Un paradisiaco rifugio privilegiato e preferito alla stupenda e barocca via Crociferi nel cuore della Catania antica, dove il cantautore abitò per molti anni. L’ultima residenza gli consentì di vivere in tranquillità e l’incanto delle cime all’Etna.
Ricordiamo i suoi versi forse più belli, quelli contenuti nel brano ‘La Cura’: ‘Guarirai da tutte le malattie, perché sei un essere speciale ed io avrò cura di te…’ la celeberrima canzone del 1996 di Franco Battiato e il filosofo, scrittore paroriele e cantautore Manlio Sgalambro ( Lentini 1924 – Catania 2014).

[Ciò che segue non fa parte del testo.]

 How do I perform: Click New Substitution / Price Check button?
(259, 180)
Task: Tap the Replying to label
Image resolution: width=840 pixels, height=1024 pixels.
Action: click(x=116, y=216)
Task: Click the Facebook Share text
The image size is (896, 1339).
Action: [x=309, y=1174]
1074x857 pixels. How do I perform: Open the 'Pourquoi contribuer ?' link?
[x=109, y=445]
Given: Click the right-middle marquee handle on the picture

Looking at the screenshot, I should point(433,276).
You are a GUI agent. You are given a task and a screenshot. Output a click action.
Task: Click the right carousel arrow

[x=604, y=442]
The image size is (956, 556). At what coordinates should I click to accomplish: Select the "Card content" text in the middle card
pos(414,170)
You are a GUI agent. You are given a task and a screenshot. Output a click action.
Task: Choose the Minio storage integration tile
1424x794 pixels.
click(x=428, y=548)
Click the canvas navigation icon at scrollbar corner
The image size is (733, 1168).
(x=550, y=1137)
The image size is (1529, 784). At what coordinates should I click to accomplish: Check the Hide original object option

Uno stupendo brano conosciuto universalmente per i modi modi armoniosi ed unici di trattare l’amore, pure dai non frequentatori abituali del cantautore catanese.
Ma i successi firmati da Franco Battiato, spesso su testi del filosofo Manlio Sgalambro e accompagnati dal violino di Giusto Pio, da lui stesso interpretati, alcuni anche in dialetto siciliano, oppure affidati ad artiste ‘icone’ della sua produzione, come Giuni Russo o Alice, o a interpreti del calibro di Carmen Consoli o di Milva, che lo ha preceduto di pochi giorni nella sua scomparsa, quasi non si contano.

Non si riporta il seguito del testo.